▶ **Requirements**: Retype the part of the material that opens with the line containing "is (250, 606)." and closes with the line containing "coord(207,471)", both lines included. Leave the pictures out of your copy.
======== Records for the task ========
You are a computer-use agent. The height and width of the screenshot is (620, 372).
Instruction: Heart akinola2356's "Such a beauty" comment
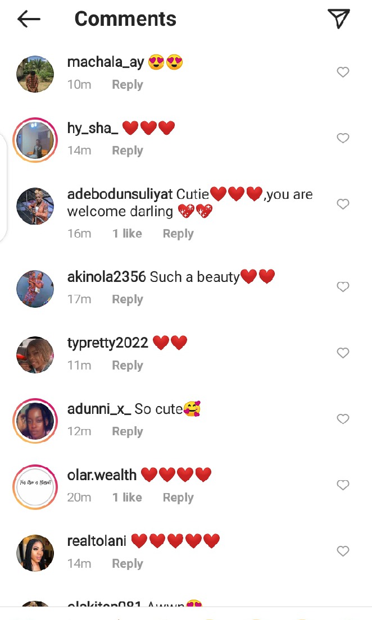343,286
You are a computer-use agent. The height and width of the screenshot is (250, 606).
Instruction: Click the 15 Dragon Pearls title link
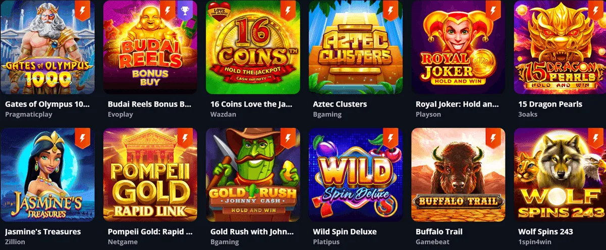(550, 104)
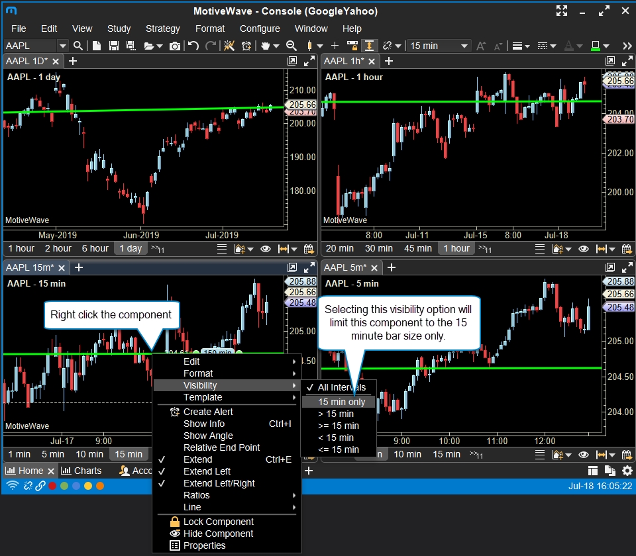Toggle the Extend Left checked option
Screen dimensions: 636x556
coord(207,471)
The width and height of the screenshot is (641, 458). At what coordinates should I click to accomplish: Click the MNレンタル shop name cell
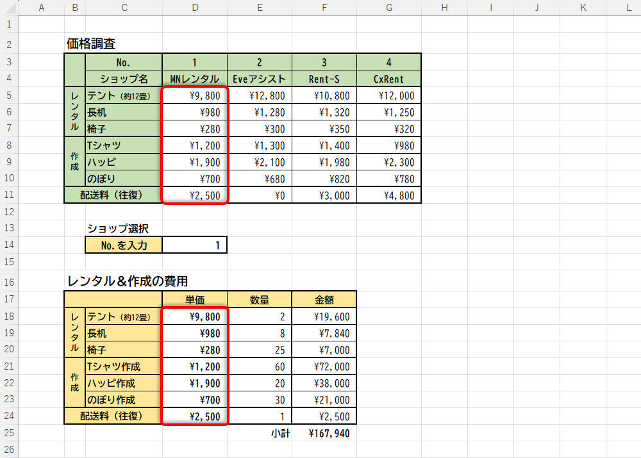point(194,79)
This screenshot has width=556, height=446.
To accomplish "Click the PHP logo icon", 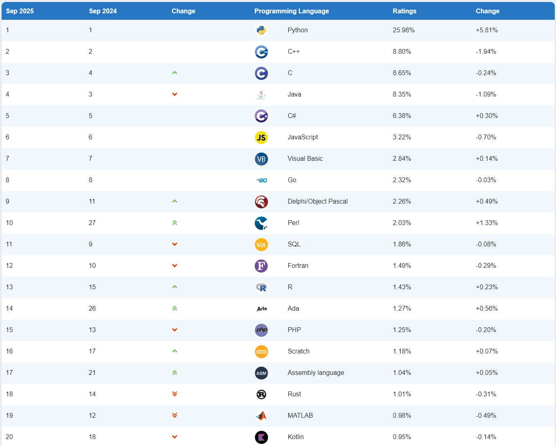I will click(261, 330).
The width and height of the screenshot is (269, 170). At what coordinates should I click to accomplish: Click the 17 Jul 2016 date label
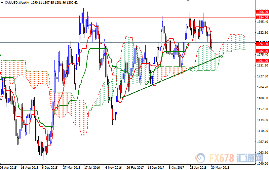pos(92,167)
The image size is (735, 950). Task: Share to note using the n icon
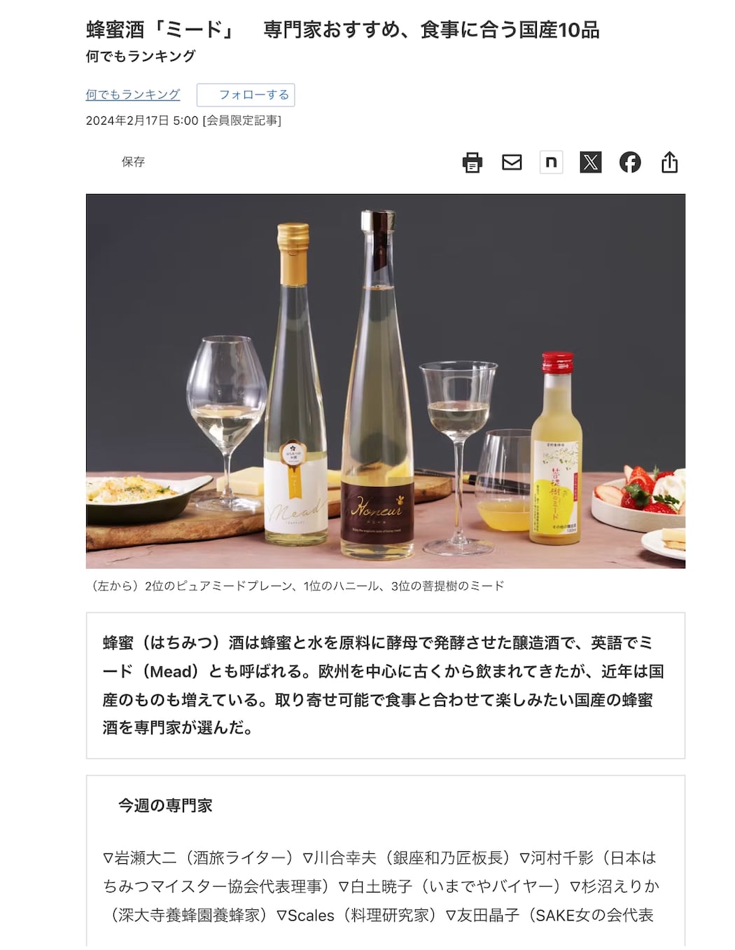[x=551, y=163]
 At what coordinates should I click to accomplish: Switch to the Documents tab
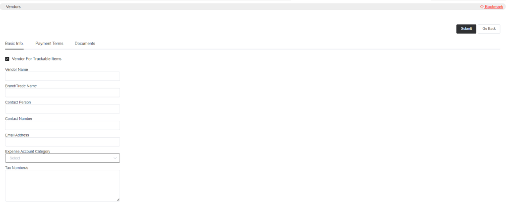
========
▶ **Result of the exercise**:
You are a computer-use agent. The height and width of the screenshot is (250, 606).
Instruction: Click the 15 Dragon Pearls title link
(550, 104)
Toggle the Extend Left checked option
Screen dimensions: 636x556
coord(207,471)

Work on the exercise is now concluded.